(Collected data entries)
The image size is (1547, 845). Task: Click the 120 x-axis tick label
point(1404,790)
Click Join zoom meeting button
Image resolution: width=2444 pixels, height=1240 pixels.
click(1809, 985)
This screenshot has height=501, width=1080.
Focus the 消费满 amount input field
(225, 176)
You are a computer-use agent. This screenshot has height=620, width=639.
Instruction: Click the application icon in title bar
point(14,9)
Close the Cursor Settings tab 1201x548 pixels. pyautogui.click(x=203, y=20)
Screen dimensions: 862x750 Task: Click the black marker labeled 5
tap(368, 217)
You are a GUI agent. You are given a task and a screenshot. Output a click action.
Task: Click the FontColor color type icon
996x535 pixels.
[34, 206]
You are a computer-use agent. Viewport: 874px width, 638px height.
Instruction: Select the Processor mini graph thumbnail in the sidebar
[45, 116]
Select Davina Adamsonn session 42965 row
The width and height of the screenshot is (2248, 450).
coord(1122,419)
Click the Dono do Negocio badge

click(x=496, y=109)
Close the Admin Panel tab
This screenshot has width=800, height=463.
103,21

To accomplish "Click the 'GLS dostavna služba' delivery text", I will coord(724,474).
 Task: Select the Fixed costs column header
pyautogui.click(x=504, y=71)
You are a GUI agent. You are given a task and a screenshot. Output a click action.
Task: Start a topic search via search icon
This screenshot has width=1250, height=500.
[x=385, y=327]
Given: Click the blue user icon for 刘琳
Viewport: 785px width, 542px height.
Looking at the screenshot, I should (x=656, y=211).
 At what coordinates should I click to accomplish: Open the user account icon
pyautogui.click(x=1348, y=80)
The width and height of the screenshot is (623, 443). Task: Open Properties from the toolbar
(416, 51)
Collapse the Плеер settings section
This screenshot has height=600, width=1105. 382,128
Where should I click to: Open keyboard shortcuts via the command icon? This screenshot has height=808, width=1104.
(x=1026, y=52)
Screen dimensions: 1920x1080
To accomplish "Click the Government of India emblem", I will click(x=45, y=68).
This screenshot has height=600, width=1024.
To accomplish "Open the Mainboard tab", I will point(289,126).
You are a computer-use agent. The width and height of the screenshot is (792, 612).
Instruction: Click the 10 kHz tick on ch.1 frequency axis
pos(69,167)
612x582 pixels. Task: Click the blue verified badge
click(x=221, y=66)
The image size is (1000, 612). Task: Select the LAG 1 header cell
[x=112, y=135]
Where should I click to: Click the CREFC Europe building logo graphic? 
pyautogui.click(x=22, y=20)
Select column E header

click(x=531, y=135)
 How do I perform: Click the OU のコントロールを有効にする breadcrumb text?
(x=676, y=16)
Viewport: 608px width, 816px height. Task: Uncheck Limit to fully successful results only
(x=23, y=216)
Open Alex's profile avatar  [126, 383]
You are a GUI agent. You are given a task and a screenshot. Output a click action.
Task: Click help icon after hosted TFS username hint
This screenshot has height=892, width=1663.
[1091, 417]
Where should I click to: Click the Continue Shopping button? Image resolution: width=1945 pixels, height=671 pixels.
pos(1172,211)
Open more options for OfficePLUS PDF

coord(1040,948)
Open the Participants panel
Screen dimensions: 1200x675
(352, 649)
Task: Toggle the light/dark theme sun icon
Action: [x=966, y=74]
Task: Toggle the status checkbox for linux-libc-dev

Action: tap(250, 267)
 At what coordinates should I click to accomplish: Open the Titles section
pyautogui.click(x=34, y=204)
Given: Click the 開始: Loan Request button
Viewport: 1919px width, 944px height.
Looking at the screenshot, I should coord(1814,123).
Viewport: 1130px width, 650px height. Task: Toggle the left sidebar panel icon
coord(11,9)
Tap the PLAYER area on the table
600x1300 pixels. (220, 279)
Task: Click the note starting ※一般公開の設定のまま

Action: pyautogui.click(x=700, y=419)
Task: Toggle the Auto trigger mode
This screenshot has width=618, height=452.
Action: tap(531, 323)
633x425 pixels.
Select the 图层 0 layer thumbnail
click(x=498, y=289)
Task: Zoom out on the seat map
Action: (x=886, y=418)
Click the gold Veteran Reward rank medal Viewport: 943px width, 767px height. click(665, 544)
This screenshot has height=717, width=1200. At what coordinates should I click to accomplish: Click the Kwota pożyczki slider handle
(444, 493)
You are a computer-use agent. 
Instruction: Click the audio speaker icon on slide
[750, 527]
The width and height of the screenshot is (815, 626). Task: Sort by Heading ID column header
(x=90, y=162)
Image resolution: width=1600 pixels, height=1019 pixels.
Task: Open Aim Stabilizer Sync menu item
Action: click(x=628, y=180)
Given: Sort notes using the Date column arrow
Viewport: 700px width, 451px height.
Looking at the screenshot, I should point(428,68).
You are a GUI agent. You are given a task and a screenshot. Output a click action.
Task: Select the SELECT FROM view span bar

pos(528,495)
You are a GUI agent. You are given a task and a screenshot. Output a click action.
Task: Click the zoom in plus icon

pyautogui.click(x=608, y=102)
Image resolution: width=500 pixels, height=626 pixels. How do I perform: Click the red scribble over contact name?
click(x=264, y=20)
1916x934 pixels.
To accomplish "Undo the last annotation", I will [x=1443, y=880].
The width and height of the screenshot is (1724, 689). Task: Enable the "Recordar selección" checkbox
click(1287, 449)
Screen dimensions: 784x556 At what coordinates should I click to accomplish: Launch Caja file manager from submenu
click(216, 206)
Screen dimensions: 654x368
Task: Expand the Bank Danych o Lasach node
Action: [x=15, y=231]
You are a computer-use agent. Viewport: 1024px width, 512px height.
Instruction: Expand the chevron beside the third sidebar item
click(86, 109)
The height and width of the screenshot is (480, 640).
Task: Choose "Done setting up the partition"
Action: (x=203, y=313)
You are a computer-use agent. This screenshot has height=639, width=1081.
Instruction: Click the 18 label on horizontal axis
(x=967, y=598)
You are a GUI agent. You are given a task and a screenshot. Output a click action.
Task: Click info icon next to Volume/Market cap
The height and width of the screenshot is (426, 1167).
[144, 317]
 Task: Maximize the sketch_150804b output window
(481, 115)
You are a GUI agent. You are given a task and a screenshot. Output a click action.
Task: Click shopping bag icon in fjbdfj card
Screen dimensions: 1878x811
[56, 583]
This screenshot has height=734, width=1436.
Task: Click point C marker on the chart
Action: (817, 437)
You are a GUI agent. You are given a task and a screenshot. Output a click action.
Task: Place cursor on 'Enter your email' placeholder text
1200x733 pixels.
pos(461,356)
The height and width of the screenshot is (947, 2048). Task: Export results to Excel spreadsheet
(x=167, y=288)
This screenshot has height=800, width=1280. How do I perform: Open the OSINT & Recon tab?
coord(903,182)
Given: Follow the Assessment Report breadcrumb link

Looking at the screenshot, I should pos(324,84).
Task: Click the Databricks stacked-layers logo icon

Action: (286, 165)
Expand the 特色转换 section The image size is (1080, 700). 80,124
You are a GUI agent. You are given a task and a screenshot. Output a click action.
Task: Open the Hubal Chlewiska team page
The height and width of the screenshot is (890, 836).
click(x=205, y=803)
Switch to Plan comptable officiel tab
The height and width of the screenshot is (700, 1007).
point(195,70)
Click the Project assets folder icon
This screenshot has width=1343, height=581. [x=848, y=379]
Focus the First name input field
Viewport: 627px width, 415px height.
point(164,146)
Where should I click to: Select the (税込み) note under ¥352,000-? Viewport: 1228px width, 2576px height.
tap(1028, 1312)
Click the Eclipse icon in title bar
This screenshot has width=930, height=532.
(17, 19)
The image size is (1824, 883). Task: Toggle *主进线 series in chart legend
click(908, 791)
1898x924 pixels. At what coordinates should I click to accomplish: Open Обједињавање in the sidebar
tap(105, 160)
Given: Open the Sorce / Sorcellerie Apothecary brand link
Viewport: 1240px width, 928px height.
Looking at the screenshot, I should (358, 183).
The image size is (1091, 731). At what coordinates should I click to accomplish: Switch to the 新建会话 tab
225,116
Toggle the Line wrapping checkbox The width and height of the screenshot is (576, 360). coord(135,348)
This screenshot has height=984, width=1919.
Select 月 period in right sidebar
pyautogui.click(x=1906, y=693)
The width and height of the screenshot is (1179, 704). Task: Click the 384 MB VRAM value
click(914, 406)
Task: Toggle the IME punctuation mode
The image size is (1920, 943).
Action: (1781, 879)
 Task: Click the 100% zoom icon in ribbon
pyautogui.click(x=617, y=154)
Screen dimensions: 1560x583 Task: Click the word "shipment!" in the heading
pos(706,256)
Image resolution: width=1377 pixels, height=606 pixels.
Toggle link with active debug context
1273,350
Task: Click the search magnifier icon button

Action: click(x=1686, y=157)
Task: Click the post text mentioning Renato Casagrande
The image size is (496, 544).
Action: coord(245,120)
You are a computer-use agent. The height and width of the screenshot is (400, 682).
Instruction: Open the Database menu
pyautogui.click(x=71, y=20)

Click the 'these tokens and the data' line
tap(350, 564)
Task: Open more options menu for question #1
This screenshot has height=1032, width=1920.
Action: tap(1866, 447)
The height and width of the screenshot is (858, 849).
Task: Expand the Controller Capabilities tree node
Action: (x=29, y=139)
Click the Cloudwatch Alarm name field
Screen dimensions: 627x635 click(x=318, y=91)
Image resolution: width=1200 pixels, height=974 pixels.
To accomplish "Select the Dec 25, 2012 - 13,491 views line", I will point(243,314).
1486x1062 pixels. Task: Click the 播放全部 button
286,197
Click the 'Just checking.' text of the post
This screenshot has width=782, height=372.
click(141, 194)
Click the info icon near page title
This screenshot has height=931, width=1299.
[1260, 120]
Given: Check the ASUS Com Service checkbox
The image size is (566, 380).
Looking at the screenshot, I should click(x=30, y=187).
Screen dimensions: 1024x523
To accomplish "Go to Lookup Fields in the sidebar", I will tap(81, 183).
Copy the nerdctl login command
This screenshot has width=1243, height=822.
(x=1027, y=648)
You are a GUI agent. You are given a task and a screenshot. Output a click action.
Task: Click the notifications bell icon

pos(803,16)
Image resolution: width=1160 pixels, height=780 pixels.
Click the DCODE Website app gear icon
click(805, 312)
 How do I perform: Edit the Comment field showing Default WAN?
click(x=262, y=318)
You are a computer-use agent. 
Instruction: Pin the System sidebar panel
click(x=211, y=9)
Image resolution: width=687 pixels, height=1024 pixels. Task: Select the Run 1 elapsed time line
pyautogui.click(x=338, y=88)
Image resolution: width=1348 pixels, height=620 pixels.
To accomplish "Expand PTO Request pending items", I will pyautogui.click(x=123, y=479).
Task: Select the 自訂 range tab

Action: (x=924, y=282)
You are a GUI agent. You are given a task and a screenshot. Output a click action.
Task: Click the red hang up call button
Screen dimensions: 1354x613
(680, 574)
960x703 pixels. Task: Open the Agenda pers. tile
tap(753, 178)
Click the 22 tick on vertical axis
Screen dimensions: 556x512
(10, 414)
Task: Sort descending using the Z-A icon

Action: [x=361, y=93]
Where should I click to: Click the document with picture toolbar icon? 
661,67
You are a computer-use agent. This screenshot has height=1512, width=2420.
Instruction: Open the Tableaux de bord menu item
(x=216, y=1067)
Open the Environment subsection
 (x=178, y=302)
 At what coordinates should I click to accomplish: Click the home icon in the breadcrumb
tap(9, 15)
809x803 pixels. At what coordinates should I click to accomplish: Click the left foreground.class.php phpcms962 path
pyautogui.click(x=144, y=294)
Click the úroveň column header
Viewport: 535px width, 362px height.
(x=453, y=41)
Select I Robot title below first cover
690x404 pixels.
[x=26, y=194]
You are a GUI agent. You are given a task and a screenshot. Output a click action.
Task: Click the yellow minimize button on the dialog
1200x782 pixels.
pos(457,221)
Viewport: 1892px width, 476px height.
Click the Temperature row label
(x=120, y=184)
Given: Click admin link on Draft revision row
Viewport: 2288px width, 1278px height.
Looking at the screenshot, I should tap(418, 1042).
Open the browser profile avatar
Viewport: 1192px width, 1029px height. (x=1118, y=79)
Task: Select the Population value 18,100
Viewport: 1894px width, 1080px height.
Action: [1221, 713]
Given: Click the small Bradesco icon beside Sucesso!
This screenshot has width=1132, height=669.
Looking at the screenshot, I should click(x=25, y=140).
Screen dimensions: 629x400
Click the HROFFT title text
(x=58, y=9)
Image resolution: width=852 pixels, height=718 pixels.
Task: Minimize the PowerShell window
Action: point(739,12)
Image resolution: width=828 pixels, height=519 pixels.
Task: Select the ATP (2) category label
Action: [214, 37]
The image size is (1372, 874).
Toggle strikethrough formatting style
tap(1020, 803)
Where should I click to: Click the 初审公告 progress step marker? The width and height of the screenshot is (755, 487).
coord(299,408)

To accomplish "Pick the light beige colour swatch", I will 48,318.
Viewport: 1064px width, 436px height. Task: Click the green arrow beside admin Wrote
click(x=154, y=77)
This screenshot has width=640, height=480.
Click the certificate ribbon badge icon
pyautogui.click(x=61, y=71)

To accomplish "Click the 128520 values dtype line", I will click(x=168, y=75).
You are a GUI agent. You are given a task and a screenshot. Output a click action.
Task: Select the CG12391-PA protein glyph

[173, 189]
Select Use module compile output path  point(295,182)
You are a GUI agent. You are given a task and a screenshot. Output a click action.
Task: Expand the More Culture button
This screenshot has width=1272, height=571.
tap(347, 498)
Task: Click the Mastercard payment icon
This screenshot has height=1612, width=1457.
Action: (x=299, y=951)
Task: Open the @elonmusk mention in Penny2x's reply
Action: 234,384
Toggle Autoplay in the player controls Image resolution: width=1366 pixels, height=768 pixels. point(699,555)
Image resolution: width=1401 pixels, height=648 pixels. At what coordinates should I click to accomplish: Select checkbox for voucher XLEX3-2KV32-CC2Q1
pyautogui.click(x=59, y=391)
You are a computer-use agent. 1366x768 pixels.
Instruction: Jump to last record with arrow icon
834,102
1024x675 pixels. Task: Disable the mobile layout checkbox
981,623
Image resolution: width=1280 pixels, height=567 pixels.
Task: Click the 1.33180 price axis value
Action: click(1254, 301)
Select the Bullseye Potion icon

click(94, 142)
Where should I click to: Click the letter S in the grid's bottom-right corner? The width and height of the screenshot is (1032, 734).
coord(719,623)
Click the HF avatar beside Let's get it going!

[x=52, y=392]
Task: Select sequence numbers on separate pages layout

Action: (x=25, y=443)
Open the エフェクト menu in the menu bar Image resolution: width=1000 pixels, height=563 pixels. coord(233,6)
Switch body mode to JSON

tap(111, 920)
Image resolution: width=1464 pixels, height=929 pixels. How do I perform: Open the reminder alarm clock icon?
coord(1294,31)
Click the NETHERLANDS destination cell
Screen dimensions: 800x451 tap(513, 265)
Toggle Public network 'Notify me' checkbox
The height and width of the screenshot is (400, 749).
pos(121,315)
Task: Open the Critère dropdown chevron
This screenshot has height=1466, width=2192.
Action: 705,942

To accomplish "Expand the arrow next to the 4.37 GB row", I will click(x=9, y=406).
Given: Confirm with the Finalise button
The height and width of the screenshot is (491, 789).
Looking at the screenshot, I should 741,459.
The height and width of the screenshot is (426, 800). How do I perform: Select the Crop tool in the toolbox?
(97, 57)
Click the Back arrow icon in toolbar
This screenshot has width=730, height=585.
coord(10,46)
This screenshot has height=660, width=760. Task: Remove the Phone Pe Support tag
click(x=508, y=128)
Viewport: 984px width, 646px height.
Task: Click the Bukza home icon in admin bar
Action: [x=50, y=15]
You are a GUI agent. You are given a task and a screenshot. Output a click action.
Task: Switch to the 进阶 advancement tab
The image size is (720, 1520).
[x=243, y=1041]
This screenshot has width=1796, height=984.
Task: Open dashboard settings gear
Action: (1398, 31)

WHAT YOU NEED TO DO:
Nothing but an exact copy of the lines from the start of the entries through the line containing "You are a computer-use agent. Viewport: 874px" belongs in the response.

THE ANSWER:
The image size is (1547, 845). Task: Click the 120 x-axis tick label
point(1404,790)
Click Join zoom meeting button
Image resolution: width=2444 pixels, height=1240 pixels.
click(1809, 985)
This screenshot has height=501, width=1080.
Focus the 消费满 amount input field
(225, 176)
You are a computer-use agent. This screenshot has height=620, width=639.
Instruction: Click the application icon in title bar
point(14,9)
Close the Cursor Settings tab 1201x548 pixels. pyautogui.click(x=203, y=20)
Screen dimensions: 862x750 Task: Click the black marker labeled 5
tap(368, 217)
You are a GUI agent. You are given a task and a screenshot. Output a click action.
Task: Click the FontColor color type icon
996x535 pixels.
[34, 206]
You are a computer-use agent. Viewport: 874px width, 638px height.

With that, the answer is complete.